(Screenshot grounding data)

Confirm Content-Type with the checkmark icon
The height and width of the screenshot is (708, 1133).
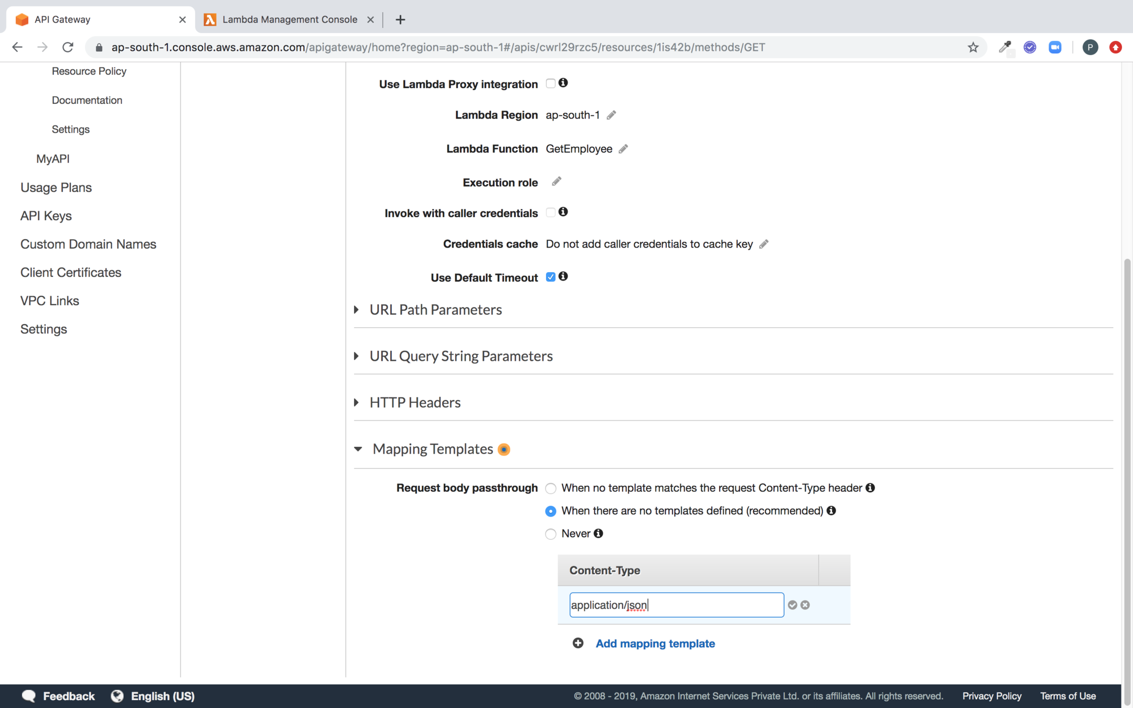click(x=792, y=605)
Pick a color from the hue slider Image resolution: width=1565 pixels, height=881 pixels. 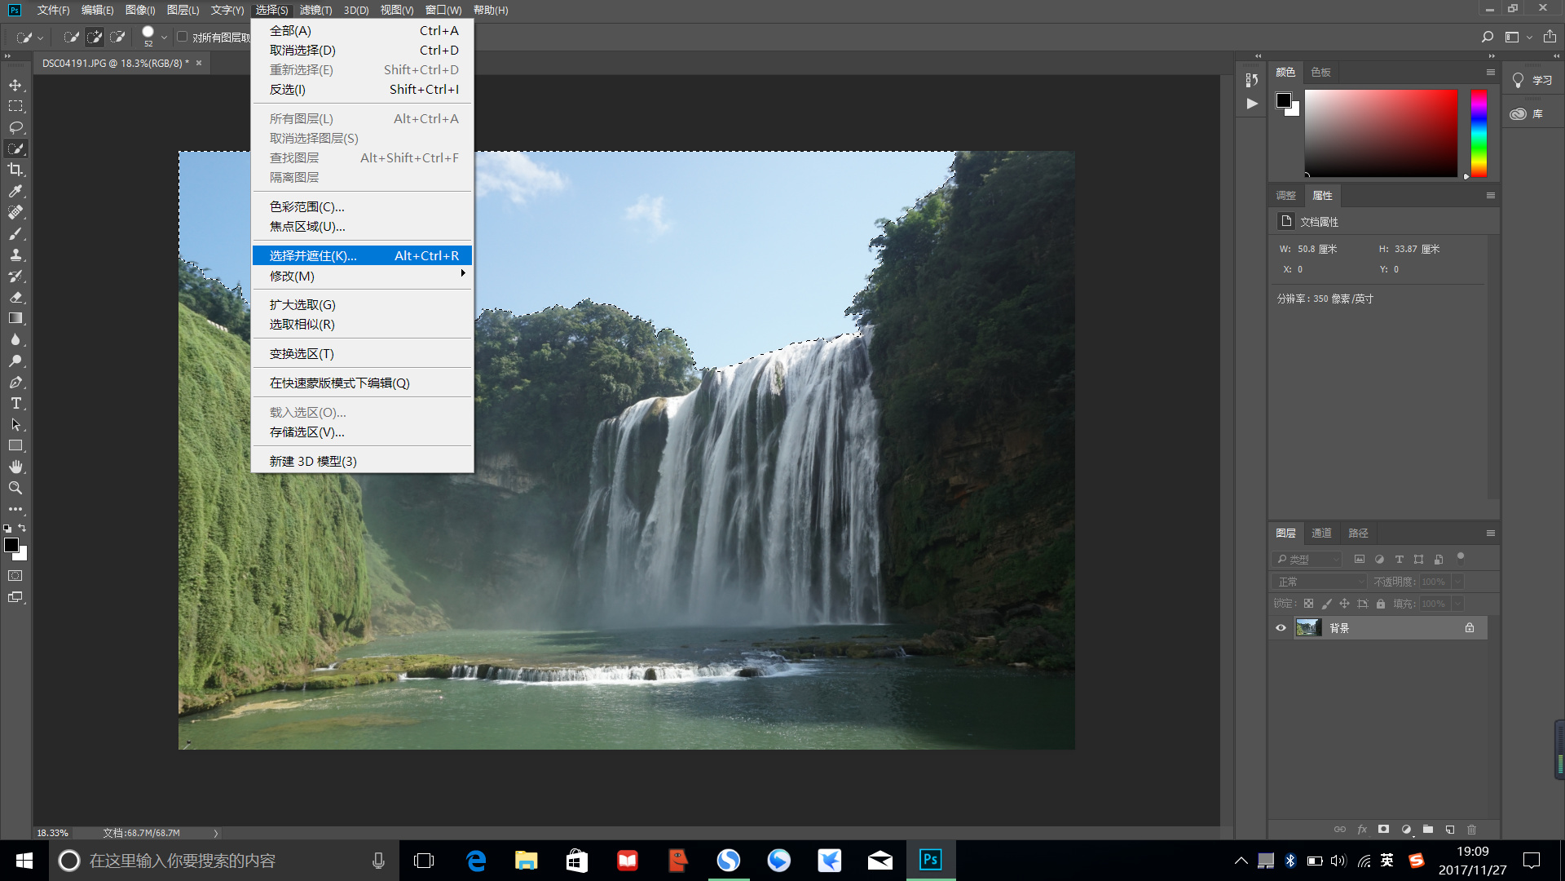click(1479, 132)
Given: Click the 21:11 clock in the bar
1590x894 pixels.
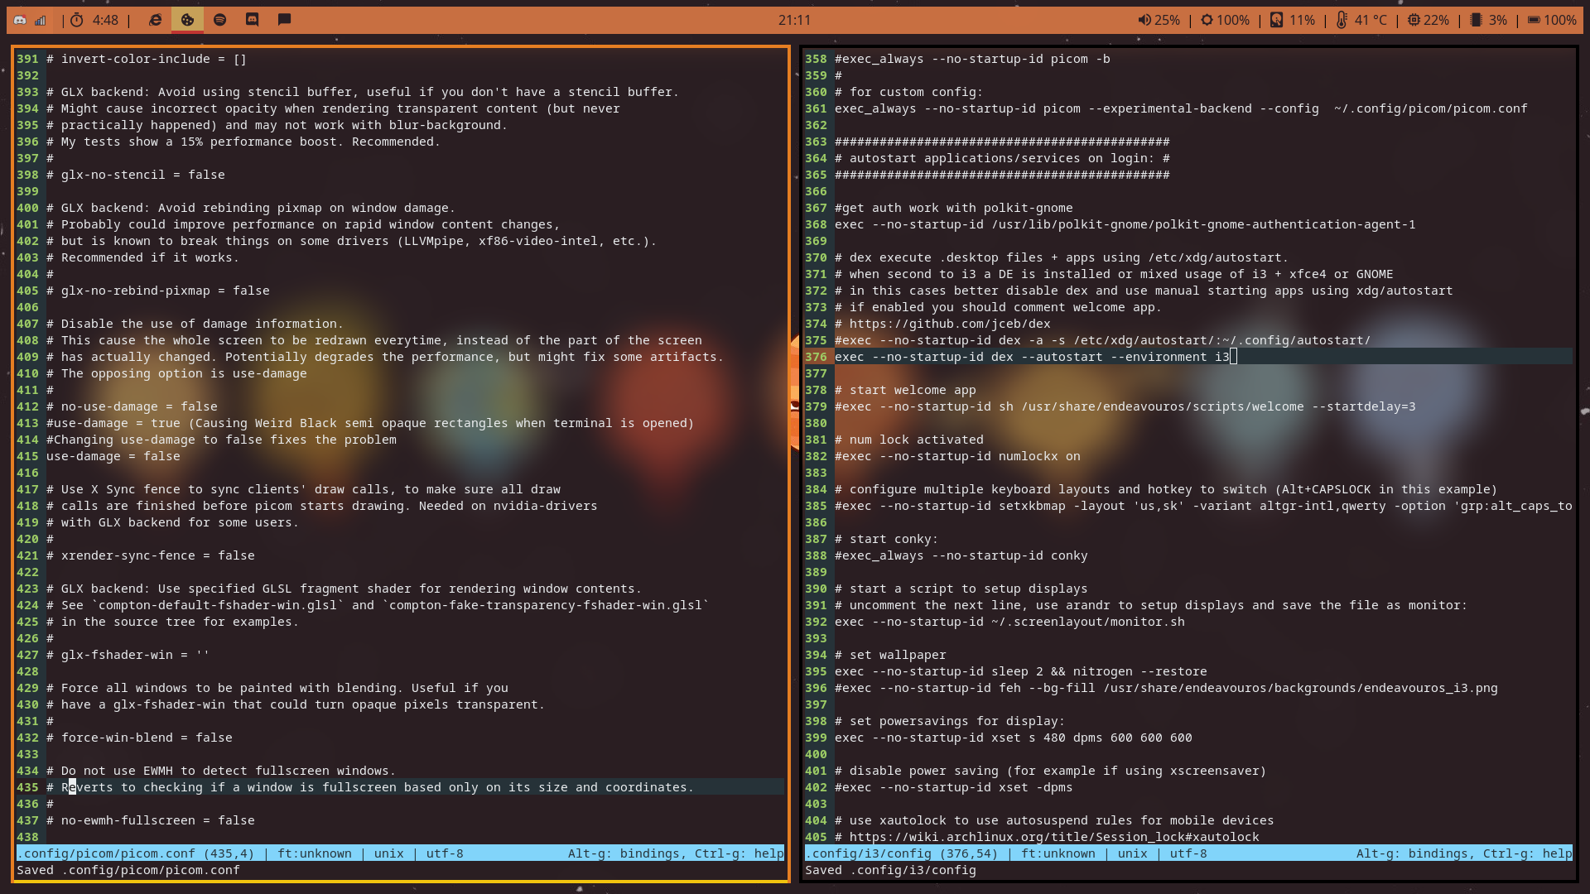Looking at the screenshot, I should click(794, 20).
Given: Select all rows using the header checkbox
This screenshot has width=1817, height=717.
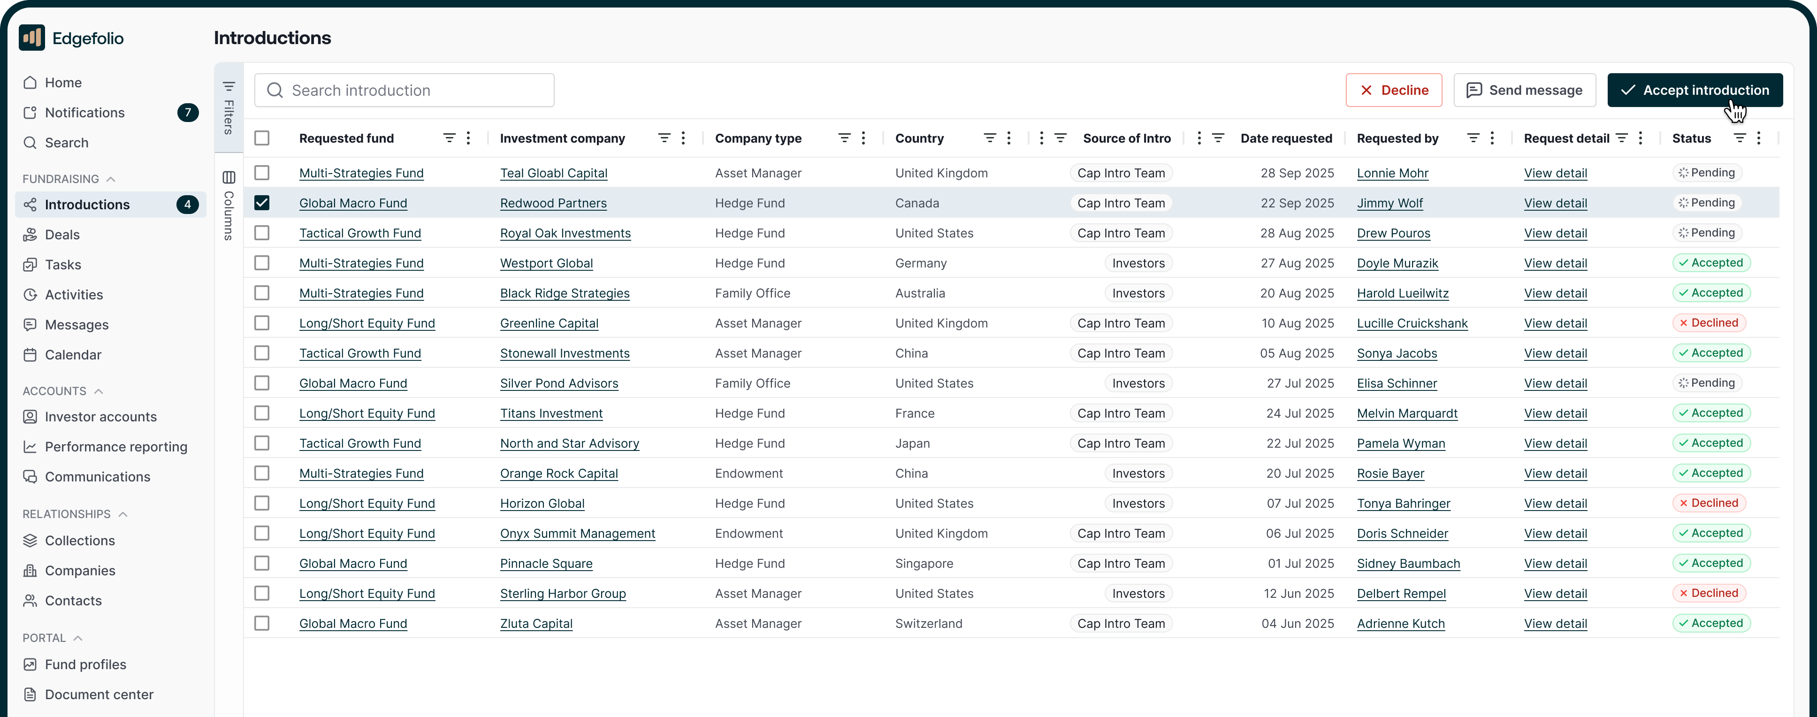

**Problem to work on:** Show the lines of the records that include the string "Given".

**Task result:**
Given: Click the 21:11 clock in the bar
Given: Select all rows using the header checkbox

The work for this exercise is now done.